I tilted my head toward him. I had to hand it to this kid—he was pretty sharp. I just hoped he knew animals as well as we all thought he did.

“Well, then, have you brought me a sample?” he asked.

“Actually, we did,” I said.

Vince handed him the brown paper bag. The Beagle smiled and opened it and motioned for us to join him at a different lab table across the room. I tried to sneak a peek at whatever it was he had been working on, but he tossed a white sheet over it before joining us at the new lab table.
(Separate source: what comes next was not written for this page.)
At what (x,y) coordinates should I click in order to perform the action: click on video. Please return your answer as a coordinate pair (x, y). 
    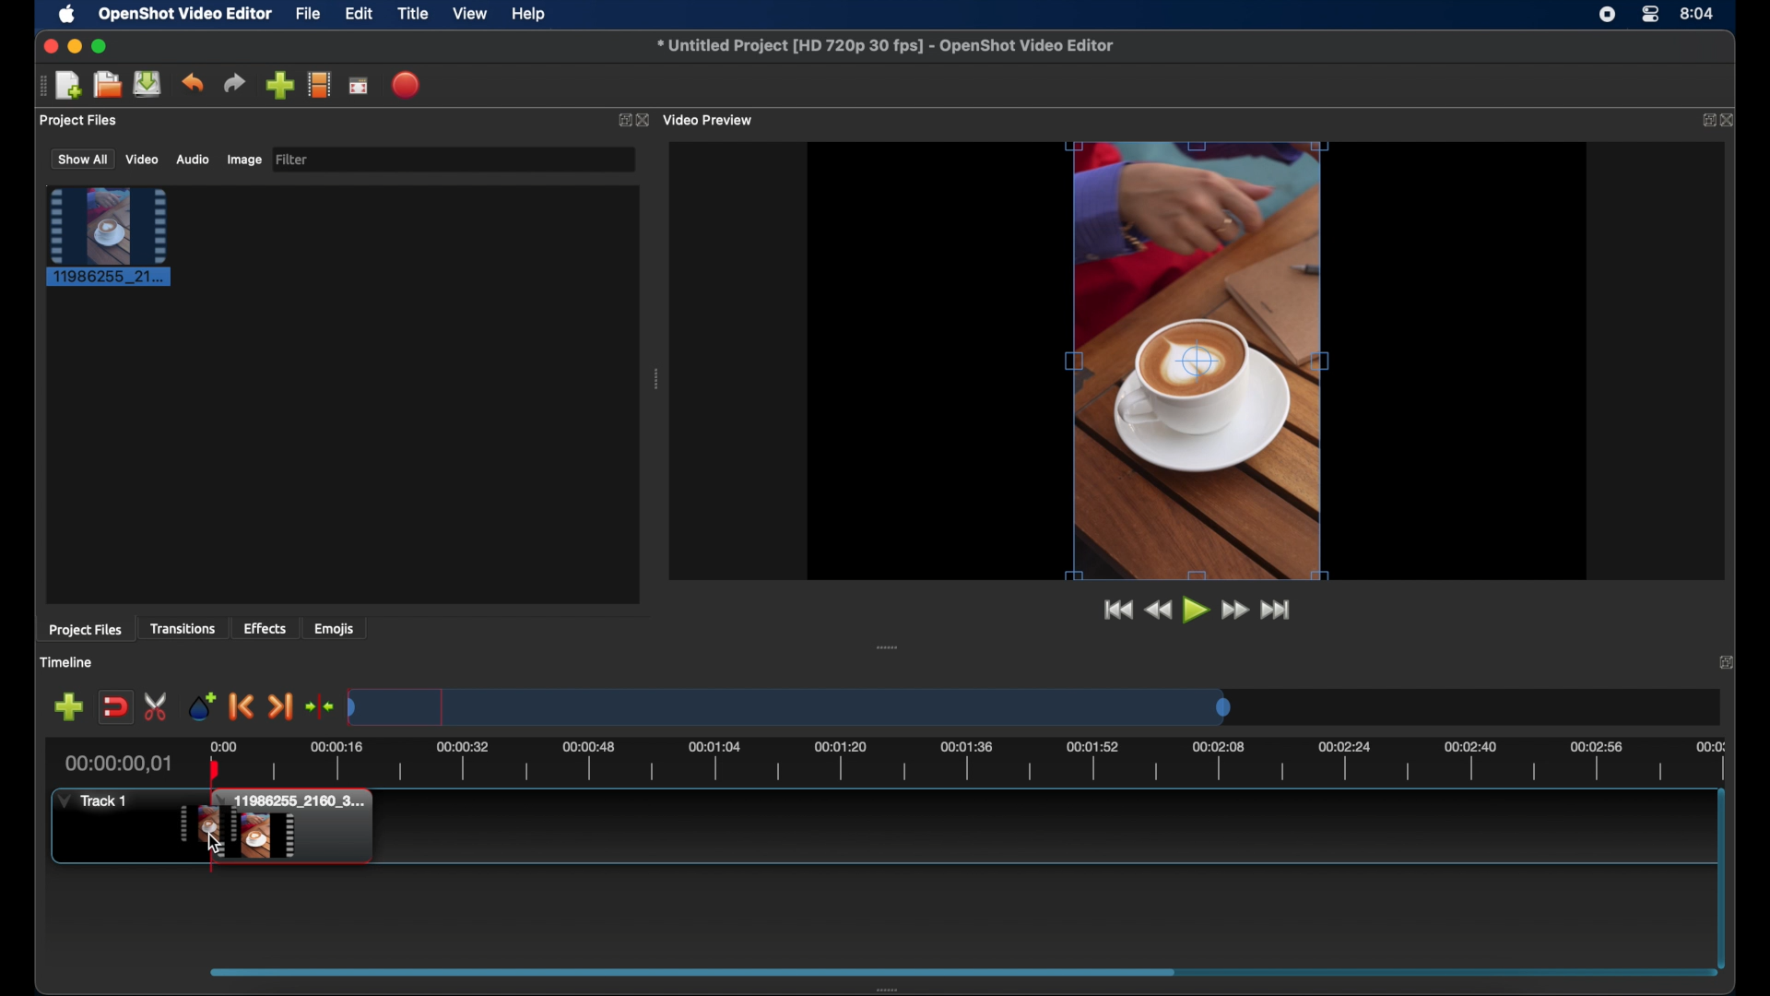
    Looking at the image, I should click on (143, 160).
The Beagle removed the plastic bags and then carefully opened them. He removed the droppings by pouring them gently into a shallow plastic cylinder. Then he removed a pair of tweezers from his pocket and started prodding at the samples.

“Hmm,” he said. “I see. Yes, very interesting.”

“What is it?” I asked.

He didn’t answer me directly but instead kept poking and muttering things to himself like, “Yes, indeed,” and “How about that,” and “Just as I suspected.” Then he turned to face us.

“Well, you’ve definitely got feces from a Cricetus cricetus here. Also some from a Meriones unguiculatus, and even a Cavia porcellus. It’s a veritable pantheon of common captive critter crap you’ve brought me.”

“One more time in words I can understand,” I said. Experts: you have to love how they use their own jargon and technical terms as if we normal people would understand them. It’s like if I understood any of that, then why would I be coming to you for your expertise?

“Well, these originated from three different animals: a hamster, a gerbil, and a guinea pig.”

Now that just didn’t make any sense at all.

“You’re sure?” I asked.

“Definitely. Here, let me show you. . . .” He picked up a sample with his tweezers.

“No, no, that’s okay. I’m sure you know what you’re doing. Thanks a bunch. Consider that favor repaid.”

“Great. Thanks, Mac,” he said.

As Vince and I walked back to our office, we didn’t have much to say for the first several minutes. It was hard to wrap our heads around what the Beagle’s information meant exactly.

“So this is like that one time Joe Blanton struck out twenty-eight batters in six innings while he was still driving to the stadium because he was running late,” Vince finally said.

Normally I’d have laughed right then, but at the moment I was still too confused to offer much more than a nod.

“I guess this means that someone has to be planting the poop in kids’ lockers,” I said. “There’s no way that all three of those animals are just roaming around together and pooping in a pack like some sort of odd gang of misfit lab animals.”

“I know, but who could it be? And why?”

“Well, we did see Mr. Kjelson sneaking around suspiciously after hours with cages of rodents,” I said.

Vince tilted his head and said, “Yeah, that’s true, plus he has access to all of the science lab animals. But what could his motive possibly be?”

We both shook our heads just then, frustrated with the inexplicable nature of our recent discovery.